Seeing that it's painstaking to manually register metadata from audio files into a MediaCluster, automating reading the tags prepackaged with each audio file (if any are written) would spare a lot of effort on the user's part.
The downside is that there are many possible metadata formats. There are generic or standardised forms available such as ID3, APE and Vorbis comments, and each with their own many subversions. Even more difficult is parsing the non-standard, per-codec formats, as most of them aren't documented: we have to find and log every single tag by manually checking existing audio files.
Even if we managed to support checking for every type for every codec format, it would be lengthen the time needed to import all of the audio files - making it an even slower process.

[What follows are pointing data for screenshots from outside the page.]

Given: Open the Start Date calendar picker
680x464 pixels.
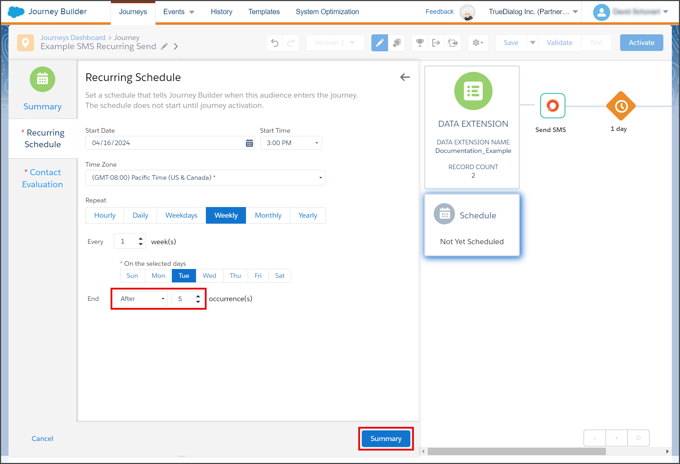Looking at the screenshot, I should tap(249, 143).
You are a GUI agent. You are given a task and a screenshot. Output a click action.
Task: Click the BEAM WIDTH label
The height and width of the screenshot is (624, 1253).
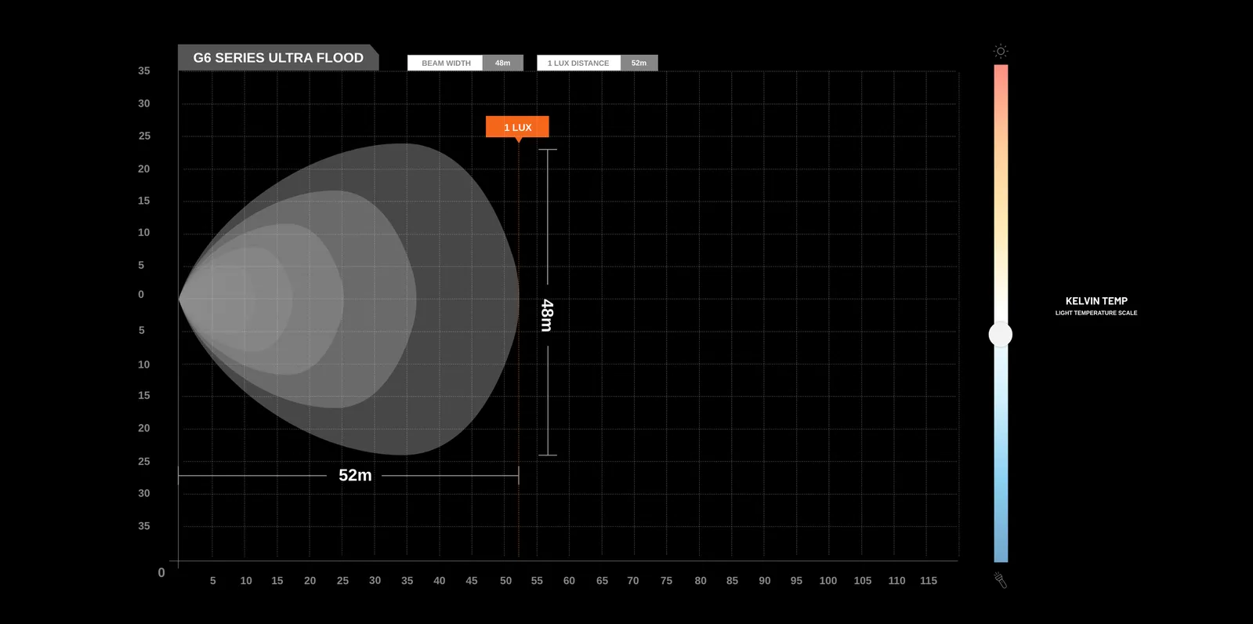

If we count the list of possible tags from each metadata format, totalling around 300, that's how many we have to check for every single audio file you want to import. If we theorise this process takes about 3 seconds per audio file on a mid-end computer, and a user imports 100 audio files, we're looking at 300 seconds of processing time for import - or 5 minutes dedicated to parsing and containing audio files in a MediaCluster.
Not all codecs are the same: some don't support APE, and some don't support Vorbis, making the 5 minutes shorter. Regardless, it's added time and effort in processing.
Like the previously noted challenge, importing audio files and/or parsing the tags can likely be turned into a multithreaded process.